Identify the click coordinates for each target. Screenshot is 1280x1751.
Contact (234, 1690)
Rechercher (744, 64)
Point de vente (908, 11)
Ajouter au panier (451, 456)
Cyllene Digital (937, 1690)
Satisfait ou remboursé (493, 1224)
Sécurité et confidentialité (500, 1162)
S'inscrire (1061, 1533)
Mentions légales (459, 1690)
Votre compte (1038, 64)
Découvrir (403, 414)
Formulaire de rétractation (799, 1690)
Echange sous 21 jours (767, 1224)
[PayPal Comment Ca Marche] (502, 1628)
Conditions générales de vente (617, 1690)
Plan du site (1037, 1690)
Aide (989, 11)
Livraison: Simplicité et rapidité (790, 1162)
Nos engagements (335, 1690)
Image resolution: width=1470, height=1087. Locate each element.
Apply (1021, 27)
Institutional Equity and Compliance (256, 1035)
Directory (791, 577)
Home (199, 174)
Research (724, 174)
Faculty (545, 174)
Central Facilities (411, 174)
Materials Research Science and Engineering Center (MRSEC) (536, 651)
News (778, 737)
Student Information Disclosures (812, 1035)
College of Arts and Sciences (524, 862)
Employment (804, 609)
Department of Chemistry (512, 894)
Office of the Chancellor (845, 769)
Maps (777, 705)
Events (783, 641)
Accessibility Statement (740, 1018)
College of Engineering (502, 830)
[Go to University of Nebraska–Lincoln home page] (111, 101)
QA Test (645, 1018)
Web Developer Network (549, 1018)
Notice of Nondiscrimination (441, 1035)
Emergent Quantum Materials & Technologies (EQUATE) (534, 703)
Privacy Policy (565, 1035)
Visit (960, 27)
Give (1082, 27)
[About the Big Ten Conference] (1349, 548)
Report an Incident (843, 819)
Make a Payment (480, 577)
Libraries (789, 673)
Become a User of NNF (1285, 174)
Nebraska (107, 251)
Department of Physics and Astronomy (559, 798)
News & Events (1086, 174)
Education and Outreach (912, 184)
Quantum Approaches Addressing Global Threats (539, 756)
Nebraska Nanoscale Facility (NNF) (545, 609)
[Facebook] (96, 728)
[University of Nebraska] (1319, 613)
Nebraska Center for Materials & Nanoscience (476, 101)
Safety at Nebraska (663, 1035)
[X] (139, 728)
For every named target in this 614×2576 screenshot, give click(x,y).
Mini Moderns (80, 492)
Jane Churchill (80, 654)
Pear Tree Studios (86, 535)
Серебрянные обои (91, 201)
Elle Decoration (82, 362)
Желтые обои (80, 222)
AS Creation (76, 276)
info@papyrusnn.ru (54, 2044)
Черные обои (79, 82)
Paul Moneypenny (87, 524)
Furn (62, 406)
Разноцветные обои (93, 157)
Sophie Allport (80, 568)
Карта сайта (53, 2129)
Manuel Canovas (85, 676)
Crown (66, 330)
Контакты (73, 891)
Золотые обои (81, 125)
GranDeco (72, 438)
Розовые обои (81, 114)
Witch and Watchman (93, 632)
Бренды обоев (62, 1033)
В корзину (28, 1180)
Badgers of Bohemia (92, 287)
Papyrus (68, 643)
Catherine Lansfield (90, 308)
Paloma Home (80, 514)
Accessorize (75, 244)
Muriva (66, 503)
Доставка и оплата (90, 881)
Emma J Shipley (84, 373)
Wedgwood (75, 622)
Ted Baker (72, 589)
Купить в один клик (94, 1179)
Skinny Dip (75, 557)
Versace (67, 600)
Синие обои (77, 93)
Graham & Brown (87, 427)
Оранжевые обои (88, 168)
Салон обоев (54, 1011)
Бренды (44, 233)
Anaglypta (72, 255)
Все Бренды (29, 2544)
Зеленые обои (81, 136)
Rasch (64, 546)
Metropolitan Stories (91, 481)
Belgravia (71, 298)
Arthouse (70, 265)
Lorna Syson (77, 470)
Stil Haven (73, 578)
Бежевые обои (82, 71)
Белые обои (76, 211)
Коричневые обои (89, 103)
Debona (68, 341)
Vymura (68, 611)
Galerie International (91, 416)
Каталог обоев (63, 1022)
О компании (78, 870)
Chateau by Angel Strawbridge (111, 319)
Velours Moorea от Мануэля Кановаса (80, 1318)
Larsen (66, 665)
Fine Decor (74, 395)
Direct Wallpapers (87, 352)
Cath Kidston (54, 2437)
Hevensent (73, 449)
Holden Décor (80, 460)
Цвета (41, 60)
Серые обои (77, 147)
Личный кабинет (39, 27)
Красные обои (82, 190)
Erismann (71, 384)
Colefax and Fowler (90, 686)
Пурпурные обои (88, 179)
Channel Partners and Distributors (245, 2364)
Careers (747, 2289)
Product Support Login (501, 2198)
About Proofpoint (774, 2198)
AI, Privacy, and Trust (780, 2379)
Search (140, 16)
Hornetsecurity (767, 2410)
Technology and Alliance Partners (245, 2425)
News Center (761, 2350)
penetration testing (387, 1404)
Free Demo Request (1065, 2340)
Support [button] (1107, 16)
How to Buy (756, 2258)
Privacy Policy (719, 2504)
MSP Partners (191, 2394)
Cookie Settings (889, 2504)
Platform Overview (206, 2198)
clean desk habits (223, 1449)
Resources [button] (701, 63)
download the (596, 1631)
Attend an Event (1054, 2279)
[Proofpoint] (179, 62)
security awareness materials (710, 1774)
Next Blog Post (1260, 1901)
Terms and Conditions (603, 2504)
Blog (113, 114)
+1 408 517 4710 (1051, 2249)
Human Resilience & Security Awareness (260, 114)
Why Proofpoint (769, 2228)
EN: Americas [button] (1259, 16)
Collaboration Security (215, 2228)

_ _ _

■ Problem details:
The records above are to be reproduced exactly, with nothing left out.

■ Task response:
Identify the click coordinates for each target. Screenshot is 1280x1751.
Contact (234, 1690)
Rechercher (744, 64)
Point de vente (908, 11)
Ajouter au panier (451, 456)
Cyllene Digital (937, 1690)
Satisfait ou remboursé (493, 1224)
Sécurité et confidentialité (500, 1162)
S'inscrire (1061, 1533)
Mentions légales (459, 1690)
Votre compte (1038, 64)
Découvrir (403, 414)
Formulaire de rétractation (799, 1690)
Echange sous 21 jours (767, 1224)
[PayPal Comment Ca Marche] (502, 1628)
Conditions générales de vente (617, 1690)
Plan du site (1037, 1690)
Aide (989, 11)
Livraison: Simplicité et rapidité (790, 1162)
Nos engagements (335, 1690)
Image resolution: width=1470, height=1087. Locate each element.
Apply (1021, 27)
Institutional Equity and Compliance (256, 1035)
Directory (791, 577)
Home (199, 174)
Research (724, 174)
Faculty (545, 174)
Central Facilities (411, 174)
Materials Research Science and Engineering Center (MRSEC) (536, 651)
News (778, 737)
Student Information Disclosures (812, 1035)
College of Arts and Sciences (524, 862)
Employment (804, 609)
Department of Chemistry (512, 894)
Office of the Chancellor (845, 769)
Maps (777, 705)
Events (783, 641)
Accessibility Statement (740, 1018)
College of Engineering (502, 830)
[Go to University of Nebraska–Lincoln home page] (111, 101)
QA Test (645, 1018)
Web Developer Network (549, 1018)
Notice of Nondiscrimination (441, 1035)
Emergent Quantum Materials & Technologies (EQUATE) (534, 703)
Privacy Policy (565, 1035)
Visit (960, 27)
Give (1082, 27)
[About the Big Ten Conference] (1349, 548)
Report an Incident (843, 819)
Make a Payment (480, 577)
Libraries (789, 673)
Become a User of NNF (1285, 174)
Nebraska (107, 251)
Department of Physics and Astronomy (559, 798)
News & Events (1086, 174)
Education and Outreach (912, 184)
Quantum Approaches Addressing Global Threats (539, 756)
Nebraska Nanoscale Facility (NNF) (545, 609)
[Facebook] (96, 728)
[University of Nebraska] (1319, 613)
Nebraska Center for Materials & Nanoscience (476, 101)
Safety at Nebraska (663, 1035)
[X] (139, 728)
For every named target in this 614×2576 screenshot, give click(x,y).
Mini Moderns (80, 492)
Jane Churchill (80, 654)
Pear Tree Studios (86, 535)
Серебрянные обои (91, 201)
Elle Decoration (82, 362)
Желтые обои (80, 222)
AS Creation (76, 276)
info@papyrusnn.ru (54, 2044)
Черные обои (79, 82)
Paul Moneypenny (87, 524)
Furn (62, 406)
Разноцветные обои (93, 157)
Sophie Allport (80, 568)
Карта сайта (53, 2129)
Manuel Canovas (85, 676)
Crown (66, 330)
Контакты (73, 891)
Золотые обои (81, 125)
GranDeco (72, 438)
Розовые обои (81, 114)
Witch and Watchman (93, 632)
Бренды обоев (62, 1033)
В корзину (28, 1180)
Badgers of Bohemia (92, 287)
Papyrus (68, 643)
Catherine Lansfield (90, 308)
Paloma Home (80, 514)
Accessorize (75, 244)
Muriva (66, 503)
Доставка и оплата (90, 881)
Emma J Shipley (84, 373)
Wedgwood (75, 622)
Ted Baker (72, 589)
Купить в один клик (94, 1179)
Skinny Dip (75, 557)
Versace (67, 600)
Синие обои (77, 93)
Graham & Brown (87, 427)
Оранжевые обои (88, 168)
Салон обоев (54, 1011)
Бренды (44, 233)
Anaglypta (72, 255)
Все Бренды (29, 2544)
Зеленые обои (81, 136)
Rasch (64, 546)
Metropolitan Stories (91, 481)
Belgravia (71, 298)
Arthouse (70, 265)
Lorna Syson (77, 470)
Stil Haven (73, 578)
Бежевые обои (82, 71)
Белые обои (76, 211)
Коричневые обои (89, 103)
Debona (68, 341)
Vymura (68, 611)
Galerie International (91, 416)
Каталог обоев (63, 1022)
О компании (78, 870)
Chateau by Angel Strawbridge (111, 319)
Velours Moorea от Мануэля Кановаса (80, 1318)
Larsen (66, 665)
Fine Decor (74, 395)
Direct Wallpapers (87, 352)
Cath Kidston (54, 2437)
Hevensent (73, 449)
Holden Décor (80, 460)
Цвета (41, 60)
Серые обои (77, 147)
Личный кабинет (39, 27)
Красные обои (82, 190)
Erismann (71, 384)
Colefax and Fowler (90, 686)
Пурпурные обои (88, 179)
Channel Partners and Distributors (245, 2364)
Careers (747, 2289)
Product Support Login (501, 2198)
About Proofpoint (774, 2198)
AI, Privacy, and Trust (780, 2379)
Search (140, 16)
Hornetsecurity (767, 2410)
Technology and Alliance Partners (245, 2425)
News Center (761, 2350)
penetration testing (387, 1404)
Free Demo Request (1065, 2340)
Support [button] (1107, 16)
How to Buy (756, 2258)
Privacy Policy (719, 2504)
MSP Partners (191, 2394)
Cookie Settings (889, 2504)
Platform Overview (206, 2198)
clean desk habits (223, 1449)
Resources [button] (701, 63)
download the (596, 1631)
Attend an Event (1054, 2279)
[Proofpoint] (179, 62)
security awareness materials (710, 1774)
Next Blog Post (1260, 1901)
Terms and Conditions (603, 2504)
Blog (113, 114)
+1 408 517 4710 (1051, 2249)
Human Resilience & Security Awareness (260, 114)
Why Proofpoint (769, 2228)
EN: Americas [button] (1259, 16)
Collaboration Security (215, 2228)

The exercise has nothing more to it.